Katarzyna Pinkosz, „Wprost”: Wrócił Pan niedawno z Brukseli, ze spotkania ministrów zdrowia. Czy będzie Pan namawiać, żeby zaszczepić się piątą dawką szczepionki przeciw COVID-19?
Adam Niedzielski: Robimy przegląd rozwiązań w całej Europie; widzimy, że nie ma w tej kwestii jednolitego podejścia. W niektórych krajach może się zaszczepić każdy, w innych są wskazywane grupy ryzyka: osoby starsze, z wielochorobowością, narażone na ciężkie przejście COVID-19. Z kolei duńska instytucja zdrowia publicznego nie rekomenduje przyjmowania piątej dawki, przede wszystkim z uwagi na to, że uodpornienie populacji, mierzone obecnością przeciwciał, jest na wysokim poziomie.

**POLECENIA DO ĆWICZENIA:**
1 – Przedstaw w formie krótkiej listy akapit wywiadu zaczynający się od słów „Adam Niedzielski: Robimy przegląd”. Zachowaj jego główne fakty.
2 – Określ, czy zdania (a), (b) i (c) zgadzają się z wywiadem. Przy każdym odpowiedz „tak” lub „nie” i przytocz rozstrzygające słowa wywiadu.
(a) Rozmowa dotyczy piątej dawki szczepionki przeciw COVID-19.
(b) Wszystkie kraje Europy mają takie samo podejście do piątej dawki.
(c) Duńska instytucja zdrowia publicznego zaleca przyjęcie piątej dawki.

**PODANE REKORDY:**
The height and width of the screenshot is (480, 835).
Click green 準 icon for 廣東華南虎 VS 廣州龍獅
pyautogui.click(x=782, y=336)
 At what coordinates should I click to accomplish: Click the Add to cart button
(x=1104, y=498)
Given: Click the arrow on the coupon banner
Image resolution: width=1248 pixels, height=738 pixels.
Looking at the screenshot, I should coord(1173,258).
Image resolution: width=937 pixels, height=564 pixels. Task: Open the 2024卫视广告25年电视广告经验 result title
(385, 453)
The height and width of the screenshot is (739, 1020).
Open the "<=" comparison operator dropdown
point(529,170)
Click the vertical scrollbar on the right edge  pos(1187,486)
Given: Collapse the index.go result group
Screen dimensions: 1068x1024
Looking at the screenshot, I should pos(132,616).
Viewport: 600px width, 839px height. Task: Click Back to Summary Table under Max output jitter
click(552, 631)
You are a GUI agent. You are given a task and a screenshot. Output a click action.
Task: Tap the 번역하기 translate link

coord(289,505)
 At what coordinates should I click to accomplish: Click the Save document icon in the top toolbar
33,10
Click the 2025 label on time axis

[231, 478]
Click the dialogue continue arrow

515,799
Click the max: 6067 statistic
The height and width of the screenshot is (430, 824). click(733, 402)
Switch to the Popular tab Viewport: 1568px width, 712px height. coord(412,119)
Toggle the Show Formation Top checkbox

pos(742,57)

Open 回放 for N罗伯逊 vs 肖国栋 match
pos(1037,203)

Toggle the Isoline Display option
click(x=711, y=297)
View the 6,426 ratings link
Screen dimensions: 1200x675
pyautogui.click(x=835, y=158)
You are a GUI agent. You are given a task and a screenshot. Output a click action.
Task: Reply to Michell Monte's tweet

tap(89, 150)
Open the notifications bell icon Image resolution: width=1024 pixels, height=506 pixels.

**WYNIKI ĆWICZENIA:**
1 –
- W całej Europie trwa przegląd rozwiązań. Nie ma jednolitego podejścia do piątej dawki.
- W niektórych krajach zaszczepić się może każdy.
- W innych krajach wskazuje się grupy ryzyka: osoby starsze, osoby z wielochorobowością i osoby narażone na ciężkie przejście COVID-19.
- Duńska instytucja zdrowia publicznego nie rekomenduje piątej dawki. Głównym powodem jest wysoki poziom uodpornienia populacji, mierzony obecnością przeciwciał.

2 –
(a) Tak: „żeby zaszczepić się piątą dawką szczepionki przeciw COVID-19”.
(b) Nie: „nie ma w tej kwestii jednolitego podejścia”.
(c) Nie: „nie rekomenduje przyjmowania piątej dawki”.